Objective -
Transcribe each line of the material below without alteration, omitting the pictures from your answer.

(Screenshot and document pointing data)
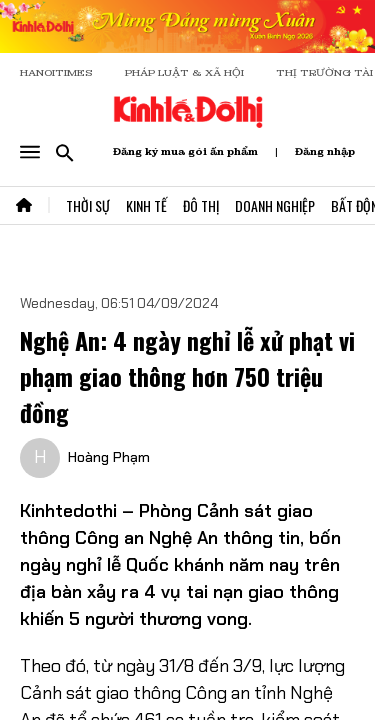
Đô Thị (201, 205)
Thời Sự (88, 205)
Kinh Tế (146, 205)
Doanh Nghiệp (275, 205)
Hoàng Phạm (109, 457)
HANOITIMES (56, 72)
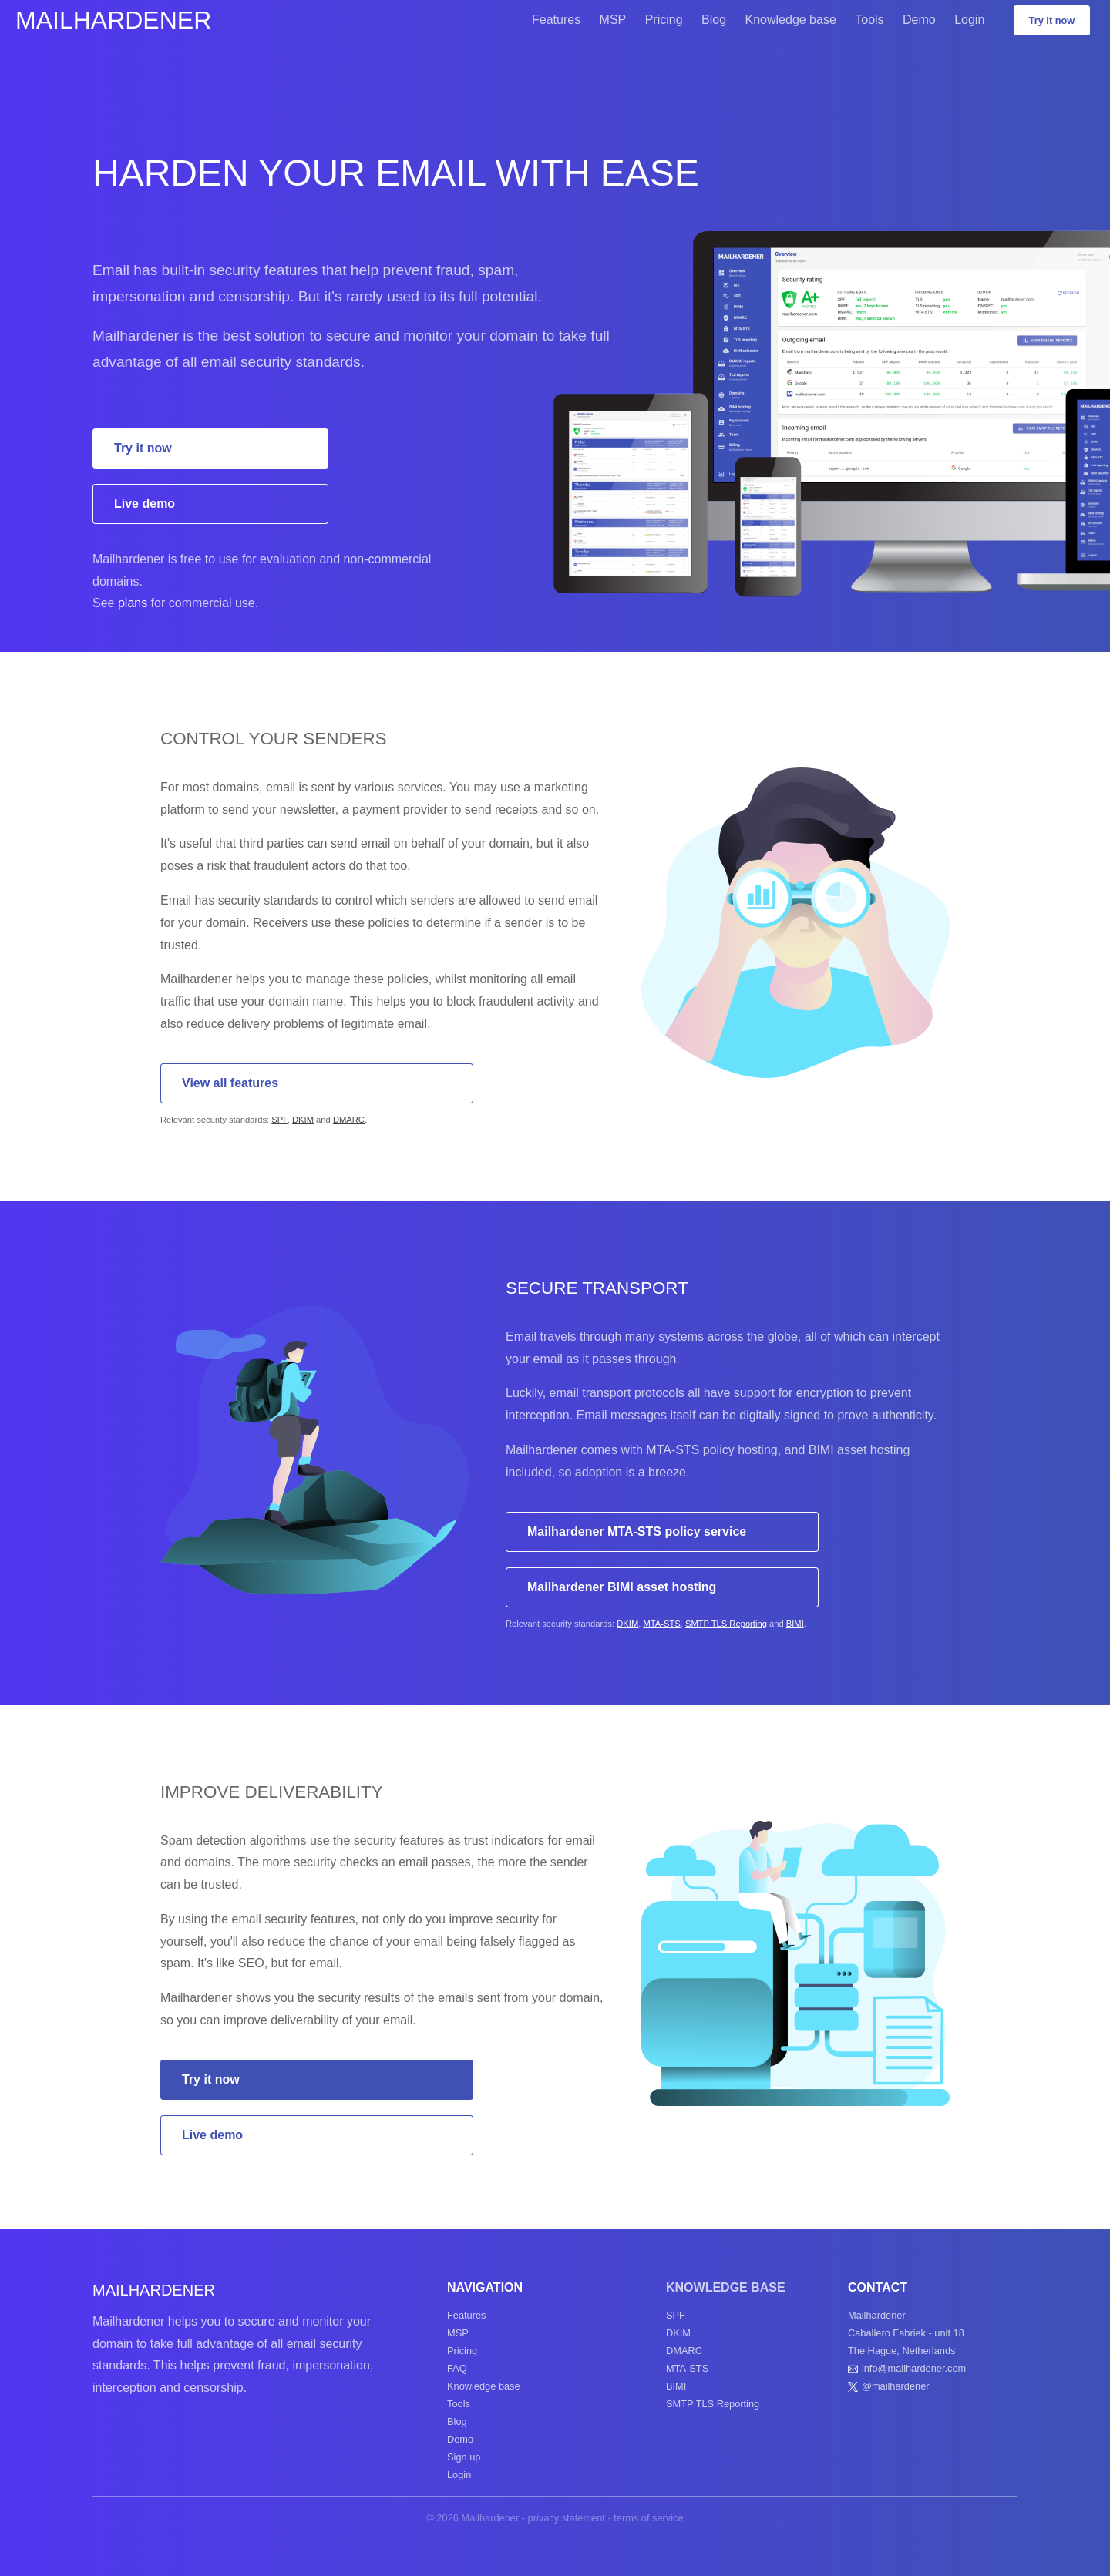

Task result -
Đô Thị (201, 205)
Thời Sự (88, 205)
Kinh Tế (146, 205)
Doanh Nghiệp (275, 205)
Hoàng Phạm (109, 457)
HANOITIMES (56, 72)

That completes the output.